Lo había llevado allí para mostrarle su casa, concia esperanza de que él querría compartirla con ella. Pero no fue así. Y por lo que le dijo era obvio que no existía un futuro para los dos. Persiguió a la hija del patrón hasta el punto de su rendición. Eso fue lo único que quería. Y ella sabía cómo era eso. De seguro hubo apuestas de cuánto tardaría ella en sucumbir. El se había vestido con igual rapidez y avanzaba hacia ella con el rostro pálido y furioso.
– Óyeme, Casey… -la tomó del brazo y ella lo retiró.
– ¡No me toques! -gritó, pero él no prestó atención, de modo que en su desesperación tuvo que amenazarlo-. ¡Si vuelves a poner un dedo sobre mí, Gil Blake, haré que te despidan! ¡De todas maneras haré que te despidan!
Había sido suficiente. El se había quedado inmóvil con el rostro como piedra y sus brazos cayeron a los lados. Por un momento ella se quedó allí contemplando la ira en su mirada. Luego echó a correr. Corrió hasta su casa y se escondió en su recámara maldiciéndose por tonta; ahí se quedó hasta que no tuvo más lágrimas que derramar, helada y vacía.
Continuó sus estudios lejos de allí, y cuando regresó con su diploma, lista para trabajar en la oficina de dibujo, conoció a Michael.
Pero Michael no tenía la fuerza de hacerla olvidar a Gil. Regresó a ese sitio una y mil veces para volver a vivir ese momento. Y cada vez que lo recordaba era peor su agonía, arrepentida de no haber vivido el idilio que Gil le ofreció; de poseer ese recuerdo y atesorarlo.
– ¿Sigues huyendo, Casey? -ella levantó la vista. Gil estaba parado junto a ella. Por un instante la sensación de seguridad fue tal, que ella esperaba que la condujera adentro del bosque como aquella ocasión. Pero él no se acercó.
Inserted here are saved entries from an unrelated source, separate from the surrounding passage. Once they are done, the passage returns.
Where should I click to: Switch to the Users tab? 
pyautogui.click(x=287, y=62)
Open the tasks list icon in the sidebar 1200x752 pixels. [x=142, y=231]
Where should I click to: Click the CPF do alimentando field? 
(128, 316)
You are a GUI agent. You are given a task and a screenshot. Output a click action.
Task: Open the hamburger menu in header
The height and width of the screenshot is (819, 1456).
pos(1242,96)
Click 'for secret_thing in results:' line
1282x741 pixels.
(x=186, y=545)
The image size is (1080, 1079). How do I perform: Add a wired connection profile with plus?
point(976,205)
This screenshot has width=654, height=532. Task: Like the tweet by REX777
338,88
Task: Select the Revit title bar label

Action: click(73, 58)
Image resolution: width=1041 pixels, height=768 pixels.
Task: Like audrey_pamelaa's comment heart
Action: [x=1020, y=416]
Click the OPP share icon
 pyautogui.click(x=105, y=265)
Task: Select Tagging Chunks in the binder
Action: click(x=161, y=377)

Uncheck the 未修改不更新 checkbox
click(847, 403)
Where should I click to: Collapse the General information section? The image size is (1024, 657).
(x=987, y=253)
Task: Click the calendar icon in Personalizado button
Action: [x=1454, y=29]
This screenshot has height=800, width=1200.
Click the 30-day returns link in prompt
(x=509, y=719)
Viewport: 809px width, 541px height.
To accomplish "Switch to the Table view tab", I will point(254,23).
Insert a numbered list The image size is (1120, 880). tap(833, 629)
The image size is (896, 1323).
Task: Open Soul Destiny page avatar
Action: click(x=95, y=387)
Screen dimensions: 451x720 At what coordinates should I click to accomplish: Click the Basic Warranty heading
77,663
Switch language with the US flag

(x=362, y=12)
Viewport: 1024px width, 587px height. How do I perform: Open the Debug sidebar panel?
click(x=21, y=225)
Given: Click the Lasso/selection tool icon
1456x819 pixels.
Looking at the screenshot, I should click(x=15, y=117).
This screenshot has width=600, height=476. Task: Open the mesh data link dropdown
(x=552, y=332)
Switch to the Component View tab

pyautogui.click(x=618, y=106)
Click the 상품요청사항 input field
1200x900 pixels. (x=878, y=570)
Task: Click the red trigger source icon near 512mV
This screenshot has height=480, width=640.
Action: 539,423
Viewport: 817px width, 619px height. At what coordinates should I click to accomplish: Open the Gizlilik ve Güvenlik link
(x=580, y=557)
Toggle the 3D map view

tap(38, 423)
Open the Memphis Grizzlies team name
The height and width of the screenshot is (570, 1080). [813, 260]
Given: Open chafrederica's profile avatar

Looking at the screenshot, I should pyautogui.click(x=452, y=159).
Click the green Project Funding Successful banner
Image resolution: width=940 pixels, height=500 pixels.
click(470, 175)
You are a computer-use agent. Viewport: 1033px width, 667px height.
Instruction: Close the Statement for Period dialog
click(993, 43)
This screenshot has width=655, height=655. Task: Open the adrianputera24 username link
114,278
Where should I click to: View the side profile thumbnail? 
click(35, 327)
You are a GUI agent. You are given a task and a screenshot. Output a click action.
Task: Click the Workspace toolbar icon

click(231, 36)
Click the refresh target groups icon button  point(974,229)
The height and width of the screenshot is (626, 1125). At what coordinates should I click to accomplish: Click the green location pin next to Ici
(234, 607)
– No, he dejado de huir, Gil -respondió la chica y se estremeció.
– No sé cuántas veces he soñado con este lugar. No ha cambiado en nada -comentó él mirando alrededor.
– No, no ha cambiado -él apartó su mirada de ella y miró al cielo.
– Va a llover -declaró de pronto-. Será mejor que vayamos a casa -pasó el brazo por sus hombros y los dos corrieron hasta el auto, pero la lluvia los alcanzó en el camino y llegaron empapados al coche. Viajaron en silencio a través del pueblo y por primera vez, Casey se alegró de llegar a su pequeña casa.
Gil encendió los leños que ya estaban en la hoguera mientras ella puso a hervir la tetera. El entró a la cocina con una toalla y comenzó a secar su cabello; ella se recargó en él disfrutando de la sensación.
– Ve a cambiarte, Casey. Te puedes resfriar -dijo él con voz ronca.
– La verdad es que… -se volvió para mirarlo-, Gil, me gustaría tomar un baño primero -sintió que se sonrojaba ante su propuesta
– ¿Estás segura?
– Completamente -ella asintió con la cabeza.
– Voy a traer la tina. Pero ve y quítate la ropa mojada.
Ella subió de prisa por la escalera. Tomó una decisión y estaba en paz consigo misma. Se quitó la ropa mojada y se envolvió en su bata de toalla. No se apuró, se quedó frente al tocador contemplando su imagen en el espejo.
Era una tonta. No importaba cuáles fueran los motivos, Gil regresó a ella. Hubiera deseado que fuera amor lo que lo hizo volver; sin embargo, ya no importaba. Ni su orgullo importaba. Si lo que él buscaba era vengarse, no lo iba a lograr porque ella aún lo deseaba; siempre lo había deseado. Se cepilló el cabello. Si buscaba venganza no debió forzarla a casarse con él. Su presencia no le dolía. Era su propio rechazo hacia él lo que la acongojaba. Tocó sus labios, recordando la promesa de su beso el día de la boda, y sonrió.